American hiker (1927–2025)

Eugene Marion Espy (April 14, 1927 – August 22, 2025) was an American hiker who is recognized as the second person to thru-hike the Appalachian Trail, making the entire 2,025-mile journey alone in one outing, covering 14 states in just over 123 days.

==Biography==
Born and raised in Cordele, Georgia, Espy first heard about the Appalachian Trail from his seventh-grade teacher.

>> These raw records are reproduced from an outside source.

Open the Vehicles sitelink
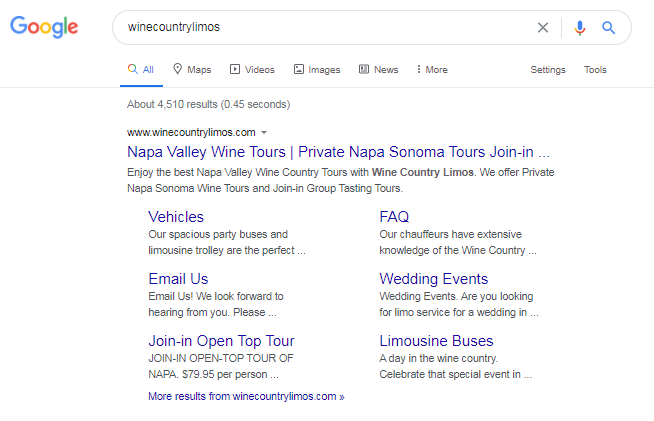 coord(175,216)
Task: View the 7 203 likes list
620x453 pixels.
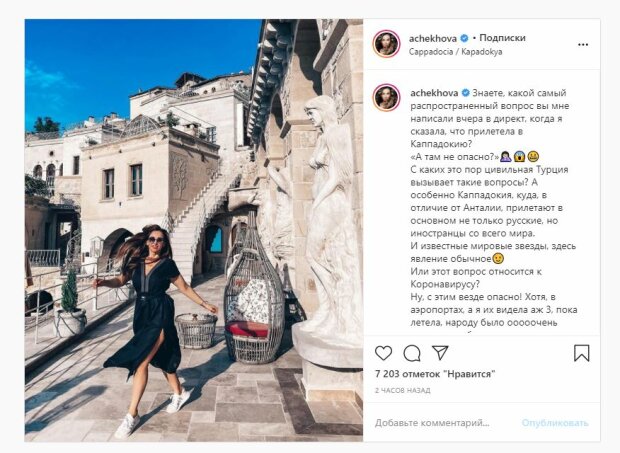Action: point(435,374)
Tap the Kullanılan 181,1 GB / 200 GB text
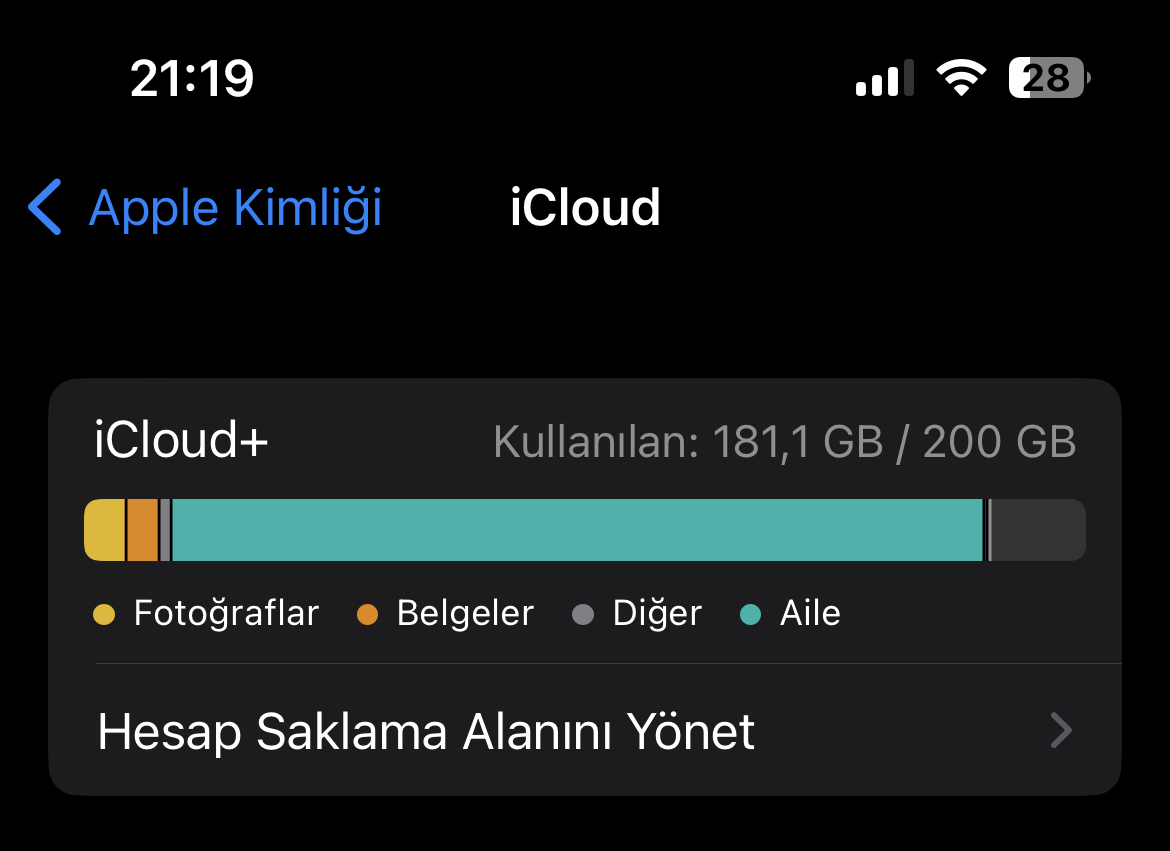This screenshot has height=851, width=1170. click(x=784, y=441)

Several years later, Espy and a friend hiked a section of the trail in the Great Smoky Mountains, but it was not until shortly after his graduation from the Georgia Institute of Technology that Espy decided to hike the entire Appalachian Trail.

===Early life, education, and military service===

He was born to parents who were a cotton buyer, his father Alto, and a music professor, his mother Iona, at Brenau University who taught organ and piano.

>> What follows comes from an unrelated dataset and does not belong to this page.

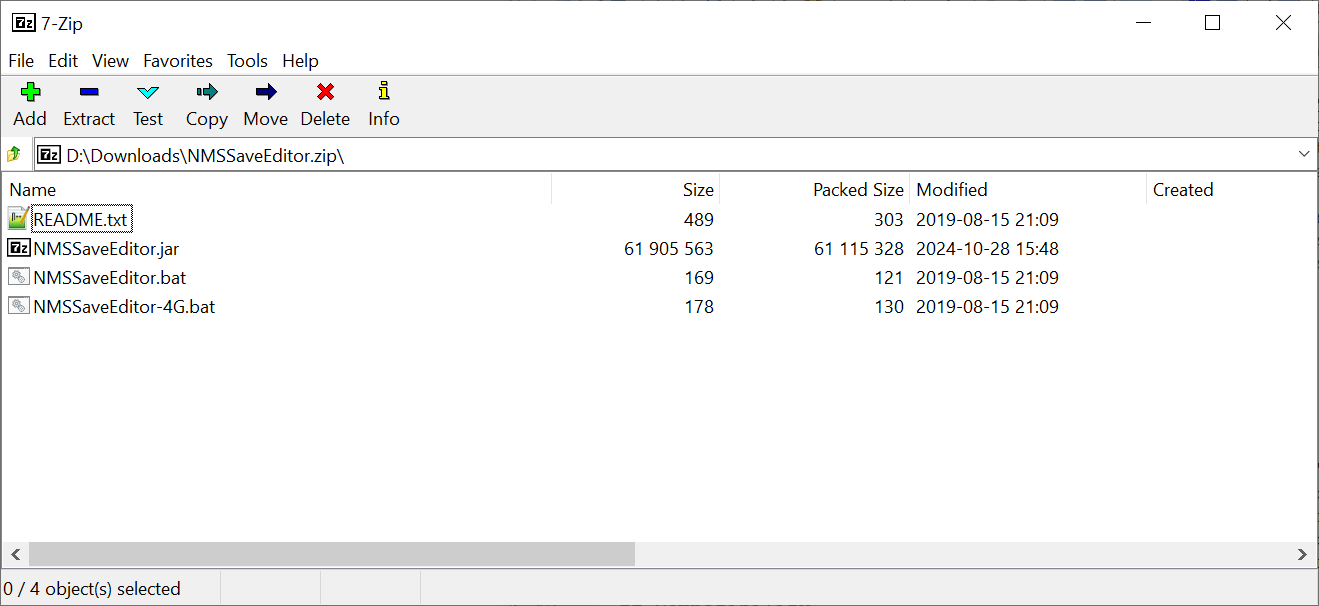Open the address bar history dropdown
1319x606 pixels.
pyautogui.click(x=1303, y=153)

Espy was a boy scout as a youth and the first Eagle Scout from Cordele. He attended the Georgia Institute of Technology, interrupting his studies to enlist in the Navy during World War II, and graduating in 1950 with a bachelor's degree in industrial management and engineering.

===Thru-hike===
On May 31, 1951, Espy and a hometown friend set out from Mount Oglethorpe, Georgia, but after the first day Espy's friend dropped out, leaving Espy to hike the remainder of the trail alone. He would frequently go an entire week without seeing another person as the trail was relatively new, having been completed only a few years earlier. Espy traveled light, mailing replacement boots and other supplies to post office boxes at towns along the way and living off a diet of sandwiches, dehydrated potatoes, pudding and cornmeal, none of which required cooking. Espy arrived at the top of Mt. Katahdin, Maine, on September 30, 1951.

Espy's 1951 hike received some coverage in local newspapers. He did not realize the significance of his accomplishment until someone showed him a newspaper clipping describing him as the second thru-hiker.

During his hike, Espy chanced to meet Chester Dziengielewski, who was thru hiking southbound, at the Smith Gap Shelter in Pennsylvania on August 6, the first ever meeting of a northbound and a southbound thru hiker on the Appalachian Trail. Dziengielewski completed his hike 10 days after Espy.

The Appalachian Trail Museum honored Espy by including him in the first group of individuals inducted to the Appalachian Trail Hall of Fame. At the time of the inaugural ceremony, June 17, 2011, Espy was the only one of the six honorees still living.

== Personal life ==

Espy married Eugenia Bass in 1954. They had two daughters.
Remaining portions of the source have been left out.